Well out in the Bay of Fundy, he cut the engine. I could see fog swirling at the running lights, but otherwise, nothing. "Fetch a flashlight from the rack there," my uncle said. I found the flashlight and followed him from the wheelhouse to the stern. "Point it so I can find the rope." He opened his jackknife and cut the tie rope and we watched as the toboggan drifted away. "This far out, the winds and tide should favor a long ride, take him straight out the bay. Or any minute he might sink away — that's possible, too. Anyway, I checked the gauge. We've got just enough petrol to get us home."

"Let's get a gaffing hook and pull him back," I said. "Uncle Donald — what are we?"

"I can't tolerate the idea of my daughter weeping and carrying on over his grave."

My uncle returned to the wheelhouse. I stood at the stern the whole return trip to the wharf at Parrsboro.

Tilda had parked my car in front of the house. Not a single light was on. When my uncle and I walked into the dining room, Tilda was sitting at the table. A candle was lit in a brass holder.
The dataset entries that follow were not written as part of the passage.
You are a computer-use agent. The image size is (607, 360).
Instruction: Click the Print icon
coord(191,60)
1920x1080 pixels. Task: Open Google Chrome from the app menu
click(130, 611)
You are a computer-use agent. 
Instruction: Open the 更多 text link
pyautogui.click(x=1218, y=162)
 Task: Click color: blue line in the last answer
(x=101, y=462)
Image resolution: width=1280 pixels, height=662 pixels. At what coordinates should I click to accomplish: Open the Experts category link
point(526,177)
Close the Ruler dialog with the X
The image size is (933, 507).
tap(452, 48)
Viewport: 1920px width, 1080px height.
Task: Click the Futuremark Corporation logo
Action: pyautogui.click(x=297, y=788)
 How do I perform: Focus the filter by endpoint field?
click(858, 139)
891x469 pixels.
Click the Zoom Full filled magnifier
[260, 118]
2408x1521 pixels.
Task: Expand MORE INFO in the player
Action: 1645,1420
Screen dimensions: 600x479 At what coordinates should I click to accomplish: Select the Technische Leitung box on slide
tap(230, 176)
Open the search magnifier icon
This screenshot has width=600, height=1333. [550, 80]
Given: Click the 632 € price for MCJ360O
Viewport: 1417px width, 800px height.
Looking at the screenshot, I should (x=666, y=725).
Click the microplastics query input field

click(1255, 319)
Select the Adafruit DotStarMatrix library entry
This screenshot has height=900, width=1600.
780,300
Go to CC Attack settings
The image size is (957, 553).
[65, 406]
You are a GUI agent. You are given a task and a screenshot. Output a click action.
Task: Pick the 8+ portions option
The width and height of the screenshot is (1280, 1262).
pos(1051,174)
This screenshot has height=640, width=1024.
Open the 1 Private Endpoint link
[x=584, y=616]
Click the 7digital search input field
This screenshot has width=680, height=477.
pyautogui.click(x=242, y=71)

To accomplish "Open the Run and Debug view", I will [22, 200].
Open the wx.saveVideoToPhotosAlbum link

Tilda wore her black dress. A string quartet by Beethoven was playing. Suddenly there was a horrible screech as the needle failed to leap the bullet hole. The needle caught again, repeating a passage, repeating, repeating, repeating. Tilda had folded the two shirts Hans had wrapped the gramophone records in and set them on the table next to the toboggan runner, which lay crosswise. My uncle and I stood in the doorway, staring at the objects of incrimination, laid out right where we'd had so many family meals.

"Pop, you never once — not once— mopped a floor in this house," Tilda said, her voice strained, as if speaking at all caused excruciating pain. "In fact, Mother's the only one ever mopped a floor in this house. Yet it's been freshly mopped, hasn't it?"

Her hands had been under the table, but now she lifted them, and the revolver was pointed at her father. Then at me. Then she put the barrel to the side of her head. "Where is my husband?"

Left to Right Like a Book

"OKAY NOW. OKAY NOW," my uncle said. He slowly approached Tilda, then tried to pry open her fingers and take the revolver. She didn't put up a great struggle, but didn't let go, either. Grasping her wrist, he levered her hand toward the candle, and when the flame touched her skin, she said, "Oh!" and lost her grip. My uncle placed the revolver next to the gramophone. He lifted the gramophone's arm and set it on its cradle.

Tilda was glaring at me. "Wyatt," she said, just above a whisper, "where is Hans?" My uncle violently pushed me along out the front door, and with Tilda now screaming, "Where is my husband? Where is my husband?" he and I got back in the truck. A short way down the road, I turned and saw Tilda in front of the house. She'd dropped to her knees.

A folded copy of the Mail fell open from the dashboard onto my lap. On the front page was a photograph in which dozens of suitcases and trunks had washed up in Sydney. In the photograph you could see the rain. Two men were hauling in a trunk with gaffing hooks. AT SYDNEY, NS, SEA DELIVERS PERSONAL BELONGINGS OF CARIBOU VICTIMS.